The boxed warning will highlight the risk of tardive dyskinesia, or involuntary and repetitive movements of the body, with long-term or high-dose use of metoclopramide, even after the drugs are no longer taken.
Drugs that contain metoclopramide include Reglan tablets, Reglan oral disintegrating tablets, metoclopramide oral solution, and Reglan injection. More than 2 million Americans use these products, according to the FDA.
Those drugs' labels already note the risk of tardive dyskinesia with chronic metoclopramide treatment. Now, that risk will be highlighted in the boxed warning.
Tardive dyskinesia is characterized by involuntary, repetitive movements of the extremities, lip smacking, grimacing, tongue protrusion, rapid eye movements or blinking, puckering, pursing of the lips, or impaired movement of the fingers.
These symptoms are rarely reversible and there is no treatment. But in some patients, symptoms may lessen or resolve after metoclopramide treatment is stopped.
The development of tardive dyskinesia is directly related to the length of time a patient is taking metoclopramide and the number of doses taken. Those at greatest risk include the elderly, especially older women, and people who have been on the drug for a long time.
Recently published analyses suggest that metoclopramide is the most common cause of drug-induced movement disorders. Another analysis of study data by the FDA showed that about 20% of patients in that study who used metoclopramide took it for longer than three months.

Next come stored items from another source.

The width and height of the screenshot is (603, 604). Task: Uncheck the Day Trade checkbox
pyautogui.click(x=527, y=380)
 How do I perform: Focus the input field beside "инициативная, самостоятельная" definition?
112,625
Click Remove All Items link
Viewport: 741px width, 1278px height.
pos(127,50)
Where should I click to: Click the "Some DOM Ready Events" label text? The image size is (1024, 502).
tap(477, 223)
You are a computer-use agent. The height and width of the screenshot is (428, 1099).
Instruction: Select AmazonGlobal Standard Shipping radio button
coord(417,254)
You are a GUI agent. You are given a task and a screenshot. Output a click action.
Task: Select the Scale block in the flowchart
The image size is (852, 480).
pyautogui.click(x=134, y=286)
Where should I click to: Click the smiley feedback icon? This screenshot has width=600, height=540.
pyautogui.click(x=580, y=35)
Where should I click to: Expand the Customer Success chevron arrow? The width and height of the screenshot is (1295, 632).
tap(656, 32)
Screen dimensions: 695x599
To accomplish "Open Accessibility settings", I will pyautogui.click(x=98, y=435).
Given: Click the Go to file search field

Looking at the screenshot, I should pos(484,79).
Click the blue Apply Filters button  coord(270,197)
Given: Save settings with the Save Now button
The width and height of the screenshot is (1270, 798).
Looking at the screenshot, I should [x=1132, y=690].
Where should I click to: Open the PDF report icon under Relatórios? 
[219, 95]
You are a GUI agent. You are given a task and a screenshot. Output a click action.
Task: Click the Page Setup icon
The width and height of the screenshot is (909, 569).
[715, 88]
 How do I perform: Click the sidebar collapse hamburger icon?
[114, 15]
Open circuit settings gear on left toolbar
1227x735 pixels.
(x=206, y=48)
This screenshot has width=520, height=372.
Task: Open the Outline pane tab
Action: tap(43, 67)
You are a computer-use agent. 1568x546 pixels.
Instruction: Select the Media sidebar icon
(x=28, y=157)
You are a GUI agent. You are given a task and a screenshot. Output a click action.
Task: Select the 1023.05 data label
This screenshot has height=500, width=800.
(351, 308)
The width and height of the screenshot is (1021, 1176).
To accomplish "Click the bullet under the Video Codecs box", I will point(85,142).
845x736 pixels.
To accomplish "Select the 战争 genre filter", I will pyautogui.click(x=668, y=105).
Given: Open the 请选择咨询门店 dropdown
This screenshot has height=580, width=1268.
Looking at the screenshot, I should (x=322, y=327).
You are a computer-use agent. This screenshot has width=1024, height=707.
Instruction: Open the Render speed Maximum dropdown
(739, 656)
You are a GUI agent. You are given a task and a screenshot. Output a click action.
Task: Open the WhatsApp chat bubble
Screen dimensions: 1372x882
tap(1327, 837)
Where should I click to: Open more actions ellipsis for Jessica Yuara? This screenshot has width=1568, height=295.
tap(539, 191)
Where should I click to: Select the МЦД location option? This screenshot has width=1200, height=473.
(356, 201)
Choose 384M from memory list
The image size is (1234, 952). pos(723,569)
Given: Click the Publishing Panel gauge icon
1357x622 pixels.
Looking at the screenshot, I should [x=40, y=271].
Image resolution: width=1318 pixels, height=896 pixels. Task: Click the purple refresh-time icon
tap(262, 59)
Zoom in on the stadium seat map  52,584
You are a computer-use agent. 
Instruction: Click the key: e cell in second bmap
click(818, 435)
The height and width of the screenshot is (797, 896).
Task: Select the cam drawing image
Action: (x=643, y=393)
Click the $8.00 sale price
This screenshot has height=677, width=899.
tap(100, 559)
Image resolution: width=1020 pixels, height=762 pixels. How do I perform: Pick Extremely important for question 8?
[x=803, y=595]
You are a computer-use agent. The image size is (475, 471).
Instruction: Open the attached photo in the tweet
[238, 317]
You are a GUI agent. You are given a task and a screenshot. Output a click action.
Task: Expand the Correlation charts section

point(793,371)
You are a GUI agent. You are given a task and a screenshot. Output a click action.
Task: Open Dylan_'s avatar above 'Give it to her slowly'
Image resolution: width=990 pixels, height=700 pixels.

The FDA has also become aware of continued, spontaneous reports of tardive dyskinesia in patients who used metoclopramide, most of whom had taken the drug for more than three months.
Metoclopramide works by speeding up the movement of the stomach muscles, thus increasing the rate at which the stomach empties into the intestines. It is used as a short-term treatment of gastroesophageal reflux disease in patients who have not responded to other therapies, and to treat diabetic gastroparesis (slowed emptying of the stomach’s contents into the intestines). It is recommended that treatment not exceed three months.
The FDA encourages consumers to report adverse events to the FDA's MedWatch program. You can reach MedWatch by phone at 800-FDA-1088 and on the FDA's web site.